Mama glanced at Harry who shook his head imperceptibly. “No Leonid, both of you have been off gallivanting enough this week. Come Wednesday and you’ll be going to Taros’s farm with him to help out there.”
“But Mama …”
“… You have responsibilities to your family, boys. We have work to do as well,” put in Draco: “If we hear a good report of your work, we’ll continue your magical education after dinner.”
Leonid looked crestfallen: “Okay Draco.”
Auntie winked at Harry and made a purse-lipped smile at the boys.
Oxana went with the rest of the family; leaving Trephine and the two seers at the farm. The seers had promised to clean out the cow byre and the stables. With the family out of the way it was but a five-minute job, and soon the manure heap was steaming with fresh dung.
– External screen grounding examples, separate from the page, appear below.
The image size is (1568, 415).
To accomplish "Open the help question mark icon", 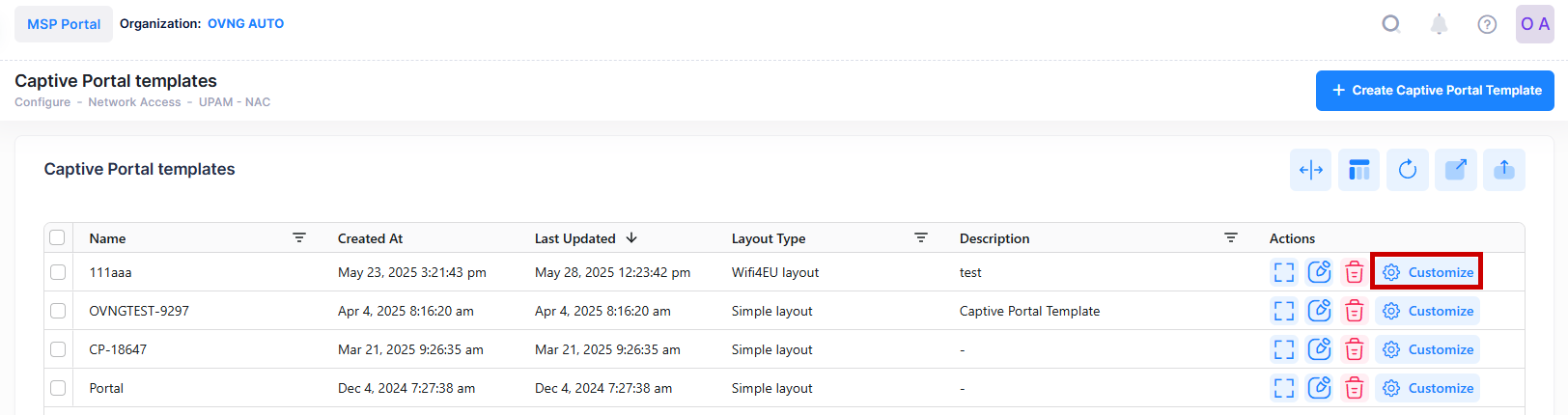I will 1487,24.
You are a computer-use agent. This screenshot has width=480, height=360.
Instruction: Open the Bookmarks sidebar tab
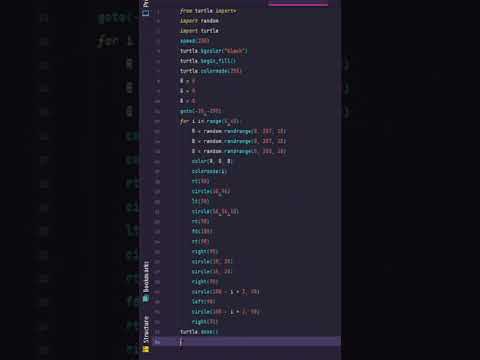[x=146, y=277]
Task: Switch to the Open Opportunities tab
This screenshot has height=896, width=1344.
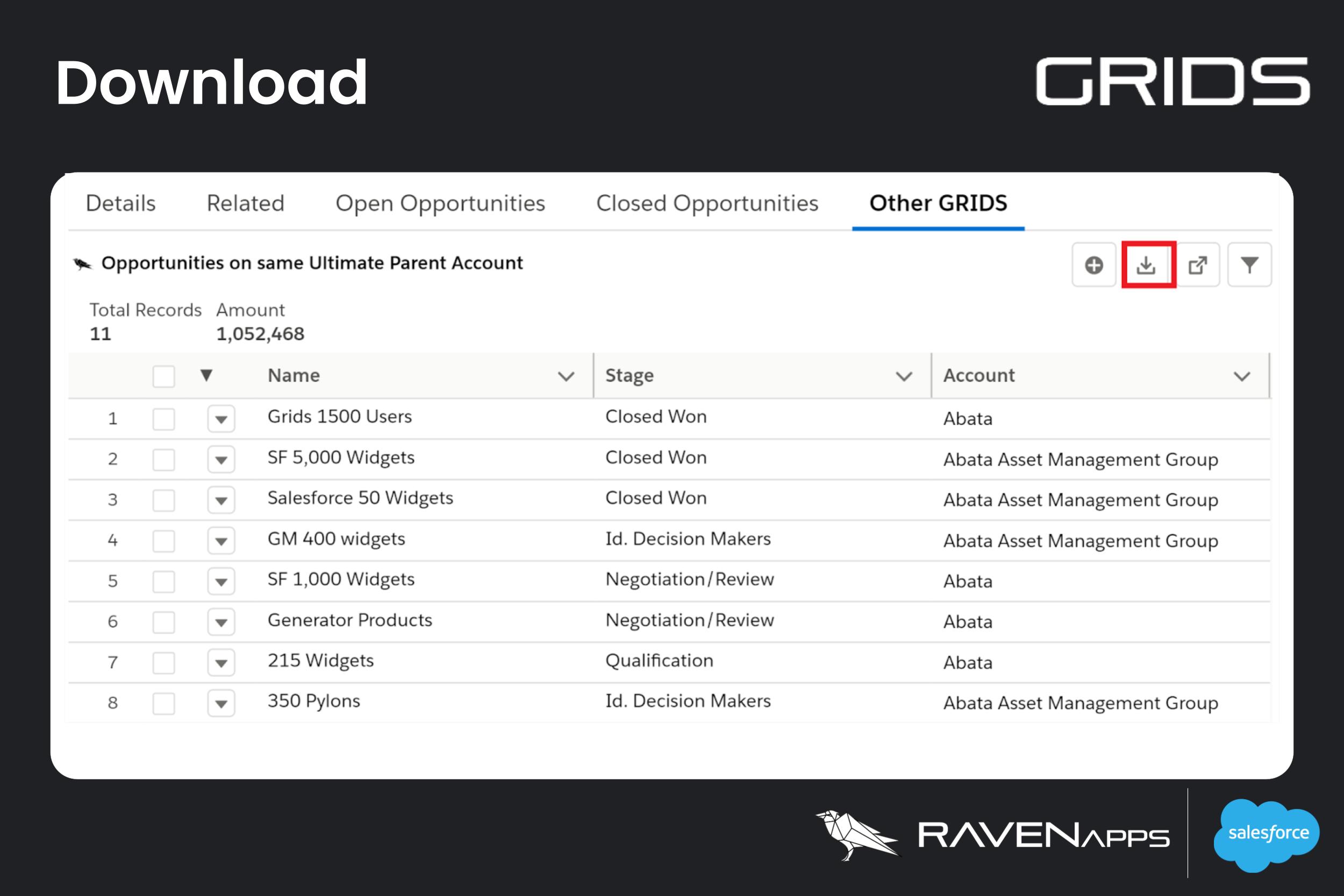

Aquamenti had the floors clean and they joined Auntie in gathering fresh eggs, a job not easily done except by hand. Farm jobs over, the trio wandered into the village and found the council members just arrived from their fields for a mid-morning pint.
“I have the priest and a choir laid on,” reported Harry: “But we’re going to have a problem getting them down from the Cabin on the top of the cliff over there.”
“Can they not fly?”
“Most of them aren’t magical. They are like the inhabitants here; they know of us but do not have the Fluence.”
“We could set up ropes and abseil them down into boats, I suppose,” mused one of the elders.
“We do have a solution,” suggested Draco: “But we’ll need your permission, and maybe that of some of the other councils.”
“Say on.”
“I take it you have seen pictures of the Swiss Alps and the ski-lifts?”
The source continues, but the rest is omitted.